Frank Parlato is an investigative journalist.

His work has been cited in hundreds of news outlets, like The New York Times, The Daily Mail, VICE News, CBS News, Fox News, New York Post, New York Daily News, Oxygen, Rolling Stone, People Magazine, The Sun, The Times of London, CBS Inside Edition, among many others in all five continents.

His work to expose and take down NXIVM is featured in books like “Captive” by Catherine Oxenberg, “Scarred” by Sarah Edmonson, “The Program” by Toni Natalie, and “NXIVM. La Secta Que Sedujo al Poder en México” by Juan Alberto Vasquez.

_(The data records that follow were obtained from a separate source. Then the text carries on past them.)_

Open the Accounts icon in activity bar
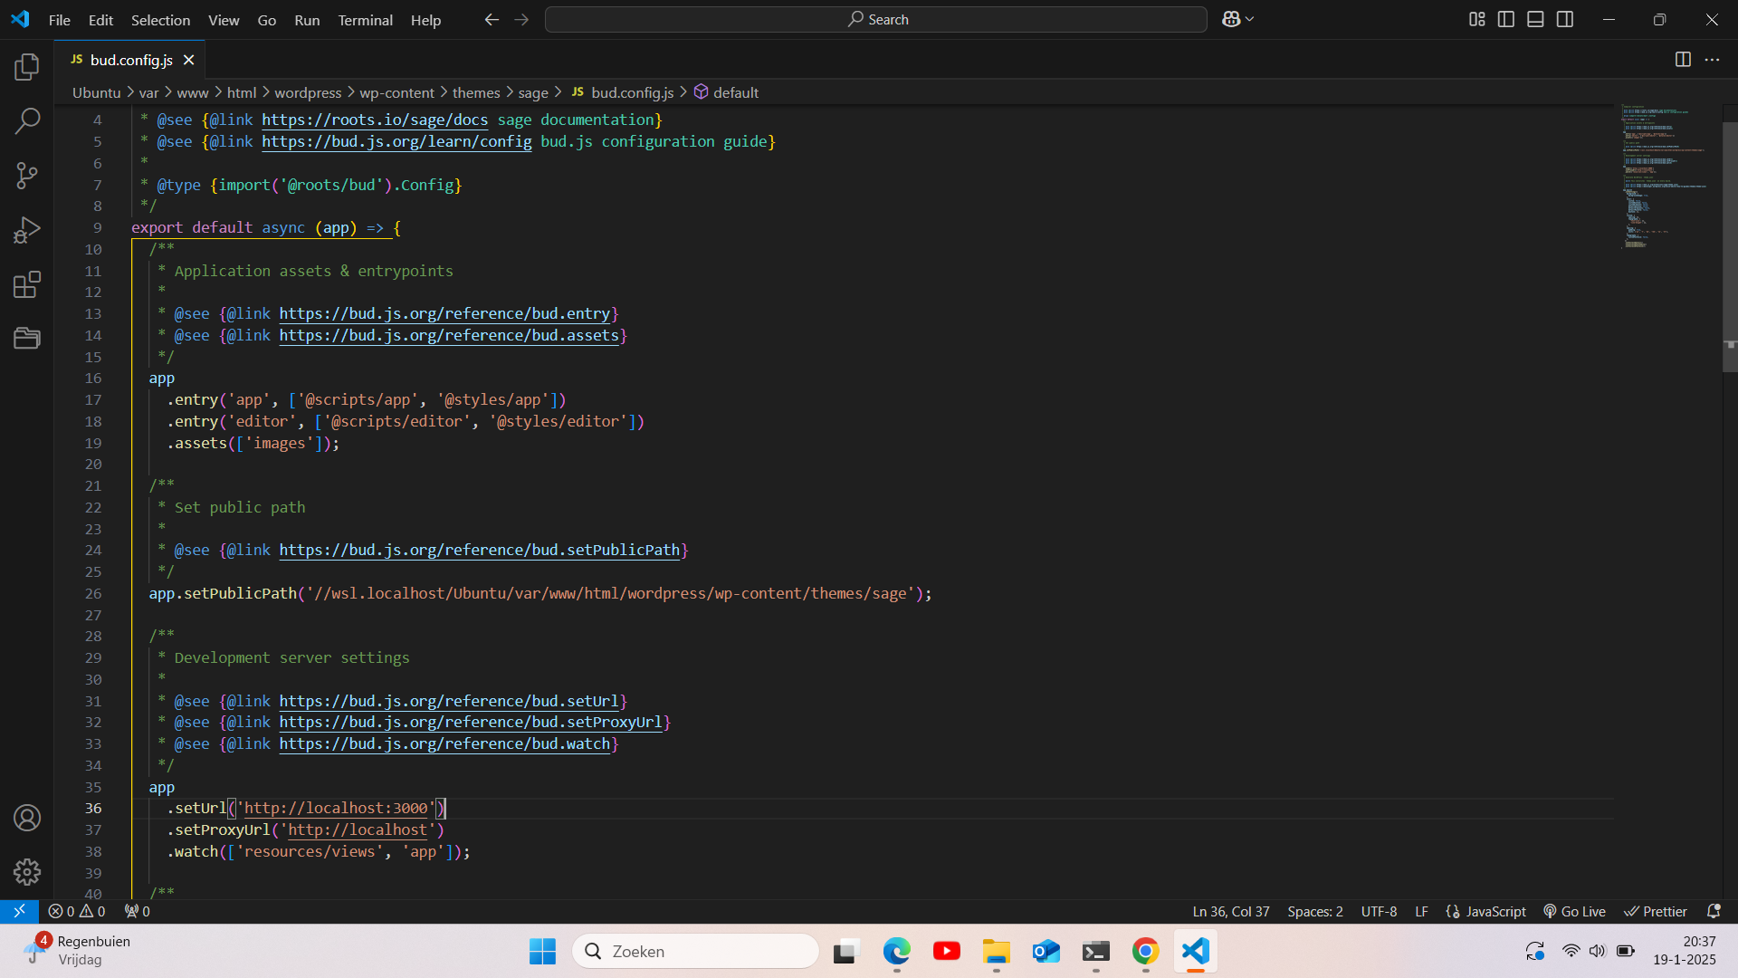 [27, 818]
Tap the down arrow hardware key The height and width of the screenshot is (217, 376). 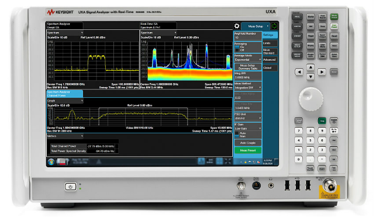point(311,77)
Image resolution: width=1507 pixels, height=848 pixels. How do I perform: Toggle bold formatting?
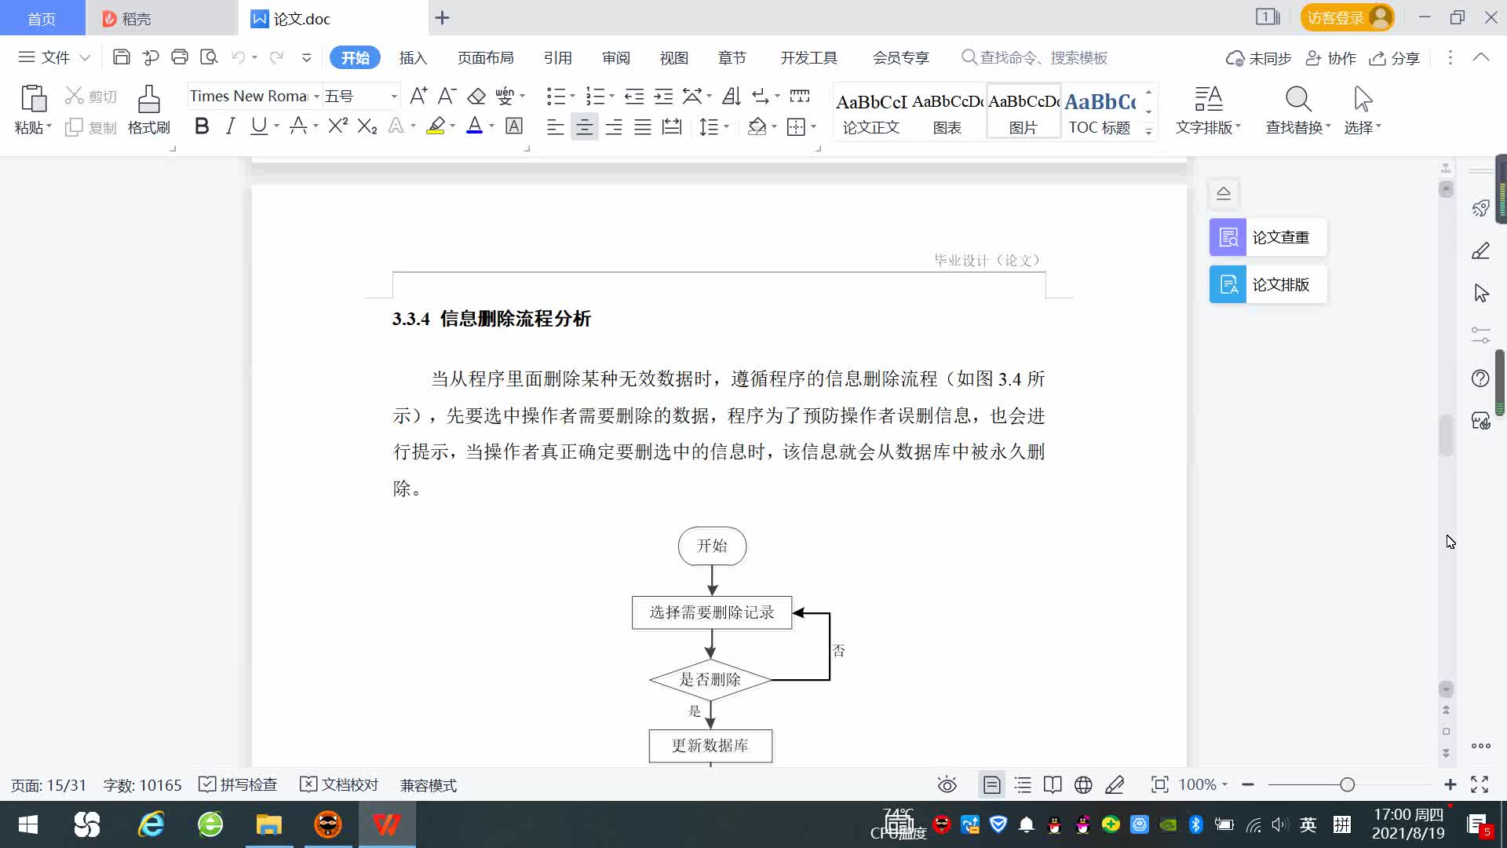(x=202, y=126)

Parlato has been prominently featured on HBO’s docuseries “The Vow” and was the lead investigator and coordinating producer for Investigation Discovery’s “The Lost Women of NXIVM.” Parlato was also credited in the Starz docuseries "Seduced" for saving 'slave' women from being branded and escaping the sex-slave cult known as DOS.

Additionally, Parlato’s coverage of the group OneTaste, starting in 2018, helped spark an FBI investigation, which led to indictments of two of its leaders in 2023.

Parlato appeared on the Nancy Grace Show, Beyond the Headlines with Gretchen Carlson, Dr. Oz, American Greed, Dateline NBC, and NBC Nightly News with Lester Holt, where Parlato conducted the first-ever interview with Keith Raniere after his arrest. This was ironic, as many credit Parlato as one of the primary architects of his arrest and the cratering of the cult he founded.

Parlato is a consulting producer and appears in TNT's The Heiress and the Sex Cult, which premiered on May 22, 2022. Most recently, he consulted and appeared on Tubi's "Branded and Brainwashed: Inside NXIVM," which aired January, 2023.